> **Text passage**
Next, we’ll pop the lid off Docker and see how it works at its most basic level: your laptop command line. Technically, this has very little relevance to AWS workloads, but it’ll be a great way to better understand the workflow.

Introduction to Docker

Properly visualizing how all the many AWS parts work will probably be easier if you first understand what’s going on under the hood with Docker itself. So in this article I’ll walk you through launching and configuring a simple Docker container on my local workstation.

Ready to go?

The Docker command line

Let’s see how this thing actually works. I’m going to get Docker up and running on my local workstation and then test it out with a quick hello-world operation. I will then pull a real working Ubuntu image and run it.

I won’t go through the process of installing Docker on your machine here for a few reasons. First of all, the specifics will vary greatly depending on the operating system you’re running. But they’re also likely to frequently change, so anything I write here will probably be obsolete within a short while. And finally, none of this is all that relevant to AWS. Check out Docker’s own instructions at docs.docker.com/install.

Along the way I’ll try out some of Docker’s command line tools, including creating a new network interface and associating a container with it. This is the kind of environment configuration that can be very useful for real-world deployments involving multiple tiers of resources that need to be logically separated.

Most Linux distributions now use systemd via the systemctl command to handle processes. In this case systemctl start docker will launch the Docker daemon if it’s not already running. systemctl status docker will return some useful information, including in-depth error messages if something has gone wrong. In this case, everything looks healthy.

> **What to do**
A: List every reason the Docker passage gives for not covering how to install Docker.
B: According to the Docker passage, which command launches the Docker daemon if it is not already running?
C: In one to three sentences, explain why the Docker passage begins with Docker on a local workstation before turning to AWS.

> **Information provided**
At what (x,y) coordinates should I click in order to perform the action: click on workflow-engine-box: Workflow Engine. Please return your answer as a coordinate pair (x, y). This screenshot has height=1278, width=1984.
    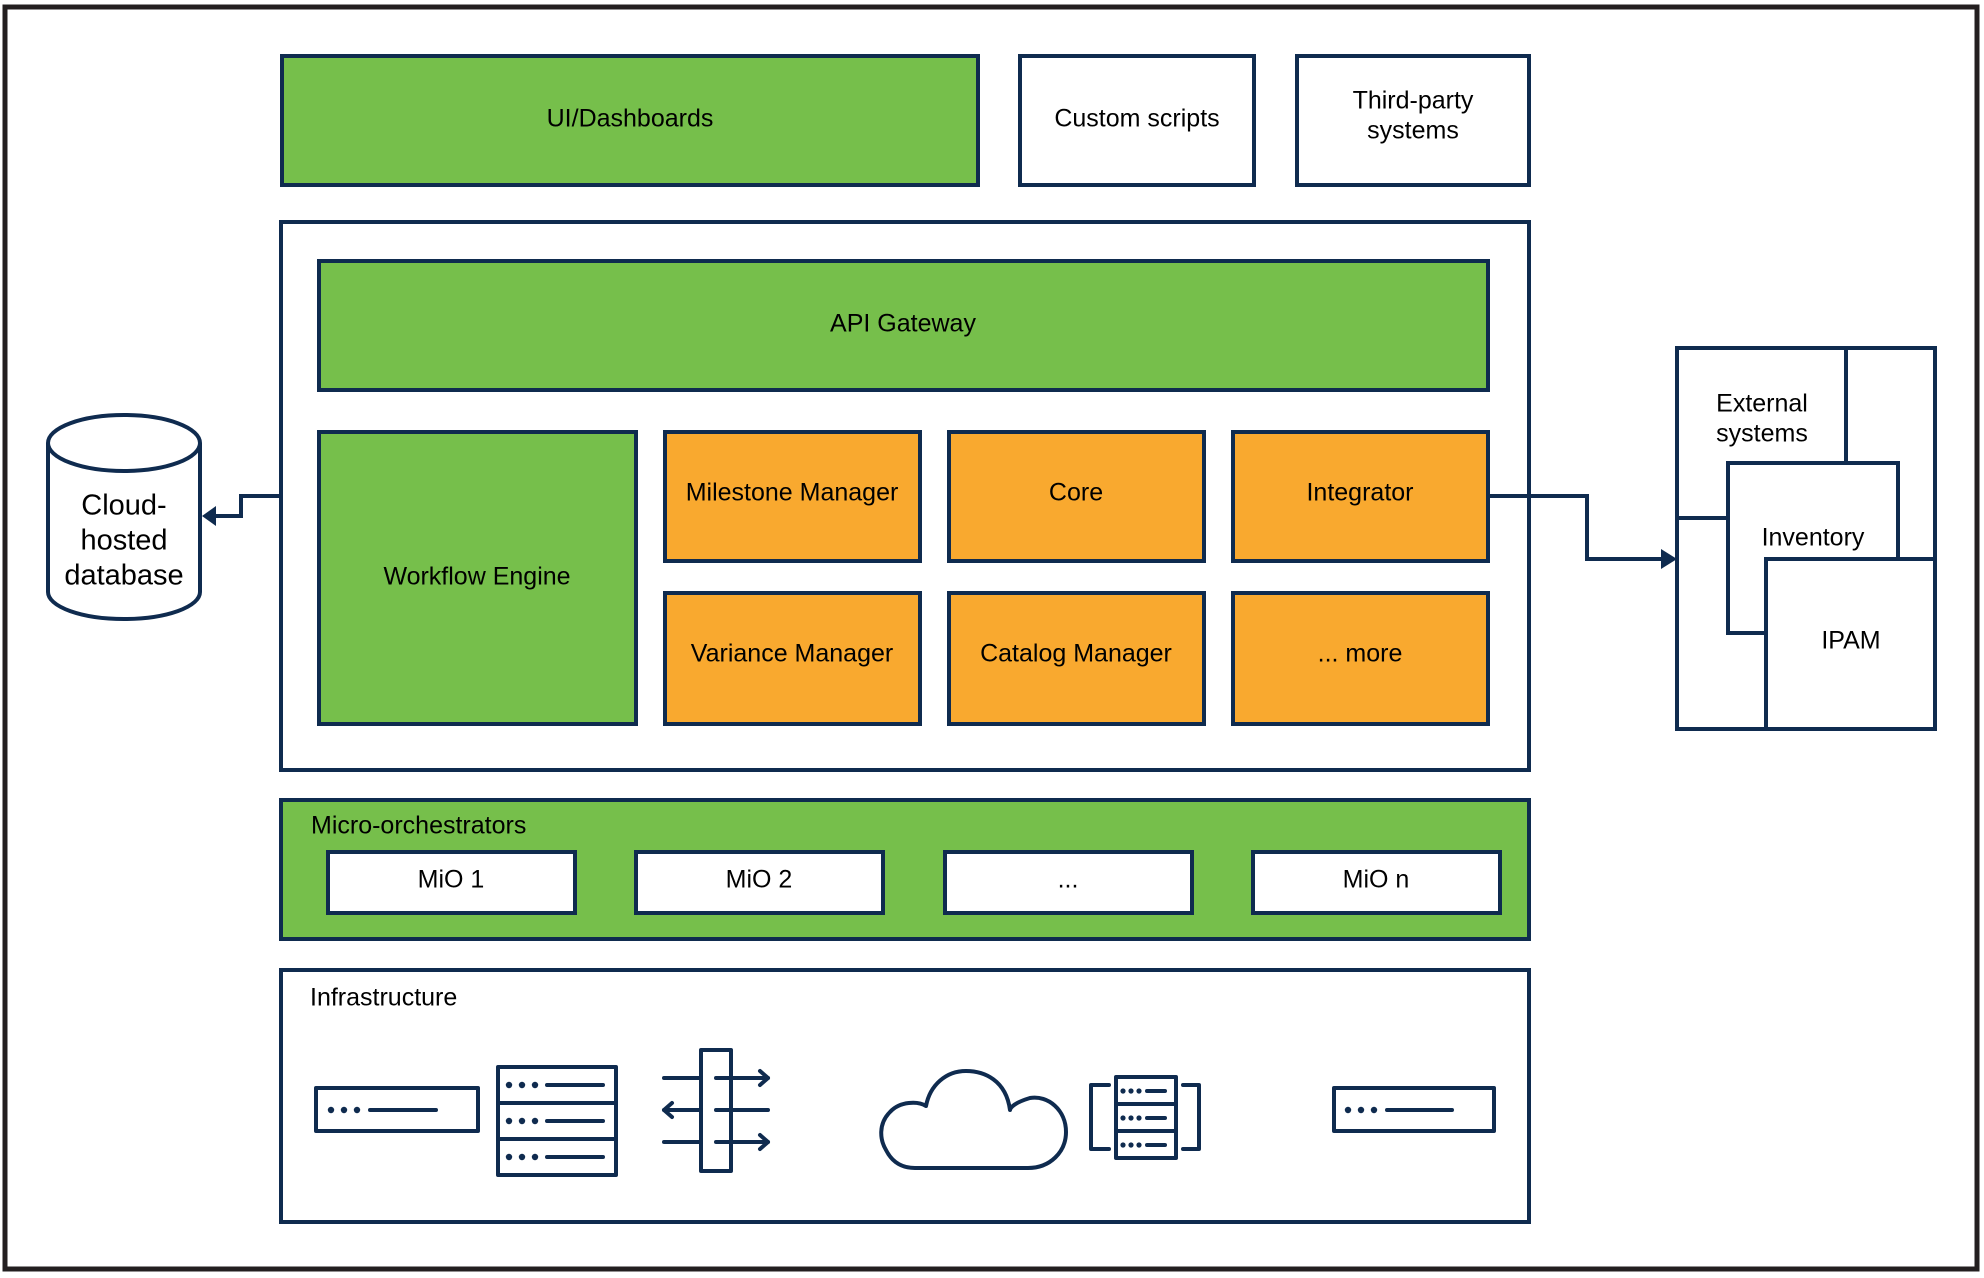
    Looking at the image, I should click on (478, 578).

> **Solved tasks**
A:
- The specifics vary greatly depending on the operating system being run.
- The details are likely to change frequently, so anything written would soon be obsolete.
- None of it is very relevant to AWS.

B: systemctl start docker

C: Understanding what goes on under the hood with Docker itself should make it easier to visualize how the many AWS parts work. Working at the laptop command line has little direct relevance to AWS workloads, but it is a good way to understand the workflow.